### Data in this exercise

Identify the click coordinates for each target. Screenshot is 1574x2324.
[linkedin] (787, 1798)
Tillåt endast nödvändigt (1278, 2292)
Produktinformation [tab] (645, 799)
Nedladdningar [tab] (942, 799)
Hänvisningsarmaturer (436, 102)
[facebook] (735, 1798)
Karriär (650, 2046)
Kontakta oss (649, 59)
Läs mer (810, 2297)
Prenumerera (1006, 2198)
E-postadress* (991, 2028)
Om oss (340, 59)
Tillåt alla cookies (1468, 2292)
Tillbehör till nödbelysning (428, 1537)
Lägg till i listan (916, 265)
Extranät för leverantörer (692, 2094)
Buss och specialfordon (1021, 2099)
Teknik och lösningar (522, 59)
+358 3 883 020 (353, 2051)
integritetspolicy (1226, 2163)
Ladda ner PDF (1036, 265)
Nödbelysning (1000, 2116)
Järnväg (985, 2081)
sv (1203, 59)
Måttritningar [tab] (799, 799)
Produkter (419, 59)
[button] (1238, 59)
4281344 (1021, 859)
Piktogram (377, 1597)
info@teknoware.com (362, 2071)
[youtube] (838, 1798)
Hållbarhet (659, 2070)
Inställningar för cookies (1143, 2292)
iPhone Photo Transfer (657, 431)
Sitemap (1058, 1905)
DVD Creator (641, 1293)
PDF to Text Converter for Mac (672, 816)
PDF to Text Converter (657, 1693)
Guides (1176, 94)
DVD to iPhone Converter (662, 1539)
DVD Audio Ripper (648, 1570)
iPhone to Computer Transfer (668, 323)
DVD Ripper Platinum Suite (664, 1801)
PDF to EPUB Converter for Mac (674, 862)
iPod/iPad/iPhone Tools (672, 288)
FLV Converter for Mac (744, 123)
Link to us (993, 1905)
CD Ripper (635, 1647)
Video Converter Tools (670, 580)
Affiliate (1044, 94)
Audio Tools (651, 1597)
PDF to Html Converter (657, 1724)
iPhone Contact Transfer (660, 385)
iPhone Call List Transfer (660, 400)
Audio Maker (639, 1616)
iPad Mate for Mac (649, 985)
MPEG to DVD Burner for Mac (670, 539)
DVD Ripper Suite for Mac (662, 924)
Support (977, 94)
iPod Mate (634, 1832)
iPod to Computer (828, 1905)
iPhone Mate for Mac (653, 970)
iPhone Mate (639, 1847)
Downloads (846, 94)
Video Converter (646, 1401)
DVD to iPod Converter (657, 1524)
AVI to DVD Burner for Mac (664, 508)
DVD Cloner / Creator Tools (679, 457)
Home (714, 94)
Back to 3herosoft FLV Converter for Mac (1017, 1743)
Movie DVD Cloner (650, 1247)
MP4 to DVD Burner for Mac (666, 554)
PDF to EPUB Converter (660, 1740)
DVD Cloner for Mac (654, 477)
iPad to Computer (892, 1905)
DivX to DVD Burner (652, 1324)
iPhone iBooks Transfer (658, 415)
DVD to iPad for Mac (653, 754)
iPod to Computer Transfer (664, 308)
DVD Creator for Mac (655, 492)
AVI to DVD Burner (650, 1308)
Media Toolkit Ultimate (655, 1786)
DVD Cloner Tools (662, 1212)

######

**What to work on:** Print out the listing in full, exactly as it appears.

**Solution to the exercise:**
Identify the click coordinates for each target. Screenshot is 1574x2324.
[linkedin] (787, 1798)
Tillåt endast nödvändigt (1278, 2292)
Produktinformation [tab] (645, 799)
Nedladdningar [tab] (942, 799)
Hänvisningsarmaturer (436, 102)
[facebook] (735, 1798)
Karriär (650, 2046)
Kontakta oss (649, 59)
Läs mer (810, 2297)
Prenumerera (1006, 2198)
E-postadress* (991, 2028)
Om oss (340, 59)
Tillåt alla cookies (1468, 2292)
Tillbehör till nödbelysning (428, 1537)
Lägg till i listan (916, 265)
Extranät för leverantörer (692, 2094)
Buss och specialfordon (1021, 2099)
Teknik och lösningar (522, 59)
+358 3 883 020 (353, 2051)
integritetspolicy (1226, 2163)
Ladda ner PDF (1036, 265)
Nödbelysning (1000, 2116)
Järnväg (985, 2081)
sv (1203, 59)
Måttritningar [tab] (799, 799)
Produkter (419, 59)
[button] (1238, 59)
4281344 (1021, 859)
Piktogram (377, 1597)
info@teknoware.com (362, 2071)
[youtube] (838, 1798)
Hållbarhet (659, 2070)
Inställningar för cookies (1143, 2292)
iPhone Photo Transfer (657, 431)
Sitemap (1058, 1905)
DVD Creator (641, 1293)
PDF to Text Converter for Mac (672, 816)
PDF to Text Converter (657, 1693)
Guides (1176, 94)
DVD to iPhone Converter (662, 1539)
DVD Audio Ripper (648, 1570)
iPhone to Computer Transfer (668, 323)
DVD Ripper Platinum Suite (664, 1801)
PDF to EPUB Converter for Mac (674, 862)
iPod/iPad/iPhone Tools (672, 288)
FLV Converter for Mac (744, 123)
Link to us (993, 1905)
CD Ripper (635, 1647)
Video Converter Tools (670, 580)
Affiliate (1044, 94)
Audio Tools (651, 1597)
PDF to Html Converter (657, 1724)
iPhone Contact Transfer (660, 385)
iPhone Call List Transfer (660, 400)
Audio Maker (639, 1616)
iPad Mate for Mac (649, 985)
MPEG to DVD Burner for Mac (670, 539)
DVD Ripper Suite for Mac (662, 924)
Support (977, 94)
iPod Mate (634, 1832)
iPod to Computer (828, 1905)
iPhone Mate for Mac (653, 970)
iPhone Mate (639, 1847)
Downloads (846, 94)
Video Converter (646, 1401)
DVD to iPod Converter (657, 1524)
AVI to DVD Burner for Mac (664, 508)
DVD Cloner / Creator Tools (679, 457)
Home (714, 94)
Back to 3herosoft FLV Converter for Mac (1017, 1743)
Movie DVD Cloner (650, 1247)
MP4 to DVD Burner for Mac (666, 554)
PDF to EPUB Converter (660, 1740)
DVD Cloner for Mac (654, 477)
iPad to Computer (892, 1905)
DivX to DVD Burner (652, 1324)
iPhone iBooks Transfer (658, 415)
DVD to iPad for Mac (653, 754)
iPod to Computer Transfer (664, 308)
DVD Creator for Mac (655, 492)
AVI to DVD Burner (650, 1308)
Media Toolkit Ultimate (655, 1786)
DVD Cloner Tools (662, 1212)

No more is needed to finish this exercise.